The GIGAswitch firmware requires Version 1.4.3, and the GIGAswitch must
also have its ELAN services enabled before the OpenVMS host can join an
ELAN. A LECS, a BUS, and a LES must all be started on the
GIGAswitch/ATM. By using the console of the GIGAswitch/ATM, you can log
in and verify if the services are enabled, which they are in the
following example:
GIGAswitch/ATM login: user
Password:
GIGAswitch/ATM-> bus
Broadcast and Unknown Server Summary
BUS Number Status Description
1 enabled
GIGAswitch/ATM-> les
LAN Emulation Server Summary
LES Number Status Description
1 enabled
GIGAswitch/ATM-> elan
LECS Emulated LAN Summary
Number Status Name Default Type Size
1 enabled * 802.3 1516
GIGAswitch/ATM->
If the services were not enabled, start by enabling the BUS. The following commands create BUS 1, set the frame size and the ELAN name, and enable BUS 1.

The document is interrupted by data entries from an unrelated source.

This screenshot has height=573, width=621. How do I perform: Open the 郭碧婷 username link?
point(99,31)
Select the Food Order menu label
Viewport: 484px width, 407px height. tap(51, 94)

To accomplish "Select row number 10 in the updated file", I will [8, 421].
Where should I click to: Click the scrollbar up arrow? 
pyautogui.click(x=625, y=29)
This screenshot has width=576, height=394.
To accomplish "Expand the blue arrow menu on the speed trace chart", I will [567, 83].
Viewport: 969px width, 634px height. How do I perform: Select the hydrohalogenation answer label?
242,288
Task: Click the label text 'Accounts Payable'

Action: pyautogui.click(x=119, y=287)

GIGAswitch/ATM-> bus 1 GIGAswitch/ATM-> bus 1 +f 1516 GIGAswitch/ATM-> bus 1 -e
This following set of commands creates LES 1, sets the frame size and the ELAN name, assigns BUS 1 to LES 1, and enables BUS 1.
GIGAswitch/ATM-> les 1 GIGAswitch/ATM-> les 1 +f 1516 GIGAswitch/ATM-> les 1 +bus bus1 GIGAswitch/ATM-> les 1 -e
Finally, the LECS is given knowledge of LES 1, the ELAN frame size, the ELAN name, and ELAN 1 is enabled.

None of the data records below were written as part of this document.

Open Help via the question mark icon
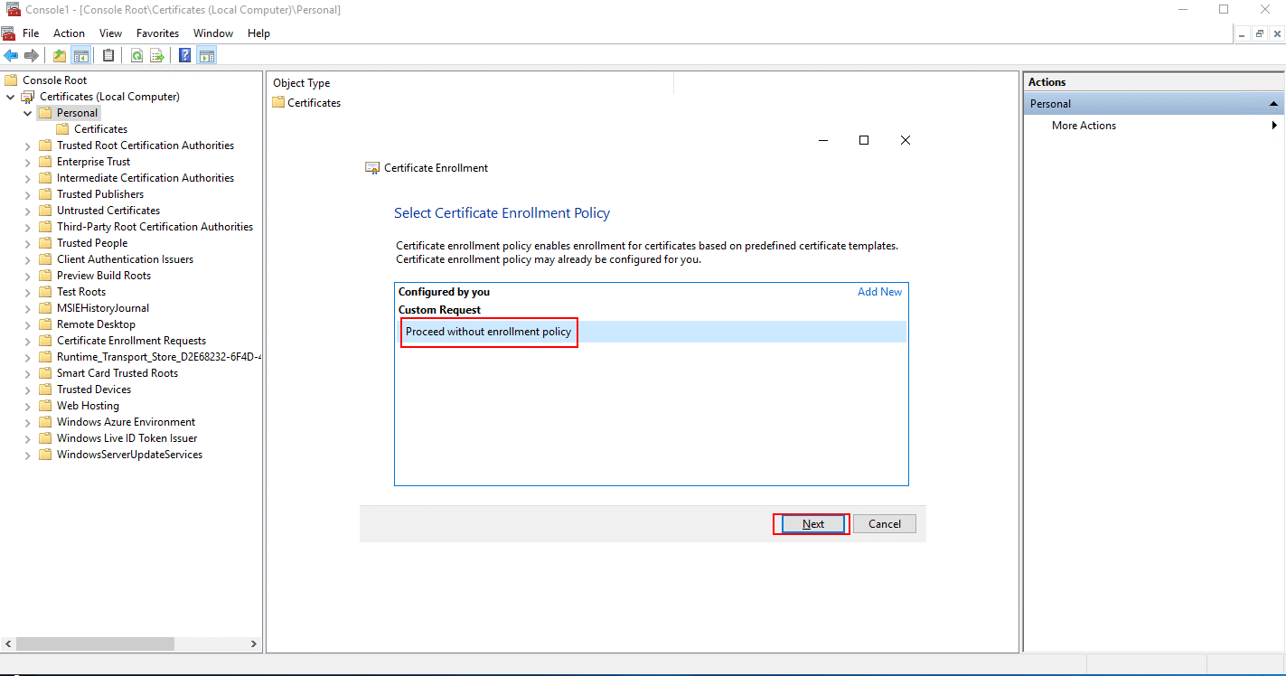The height and width of the screenshot is (676, 1286). [x=184, y=54]
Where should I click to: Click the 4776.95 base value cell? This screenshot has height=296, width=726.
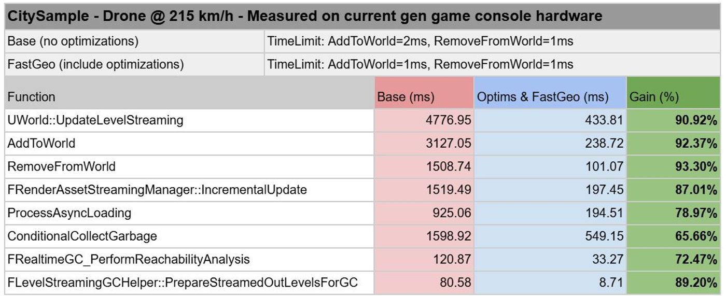[x=424, y=120]
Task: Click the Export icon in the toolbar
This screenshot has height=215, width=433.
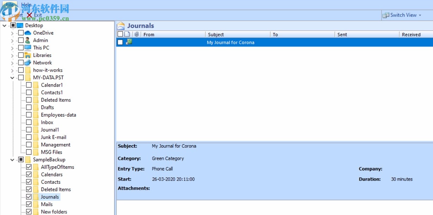Action: pyautogui.click(x=5, y=15)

GIGAswitch/ATM-> elan 1 +f 1516 GIGAswitch/ATM-> elan 1 +les les1 GIGAswitch/ATM-> elan 1 +u 10 ! max unknown frame count GIGAswitch/ATM-> elan 1 +tu 60 ! max unknown frame time GIGAswitch/ATM-> elan 1 +tf 4 ! flush time-out GIGAswitch/ATM-> elan 1 -e
The following commands must be executed each time the GIGAswitch/ATM is rebooted unless you store the configuration in NVRAM.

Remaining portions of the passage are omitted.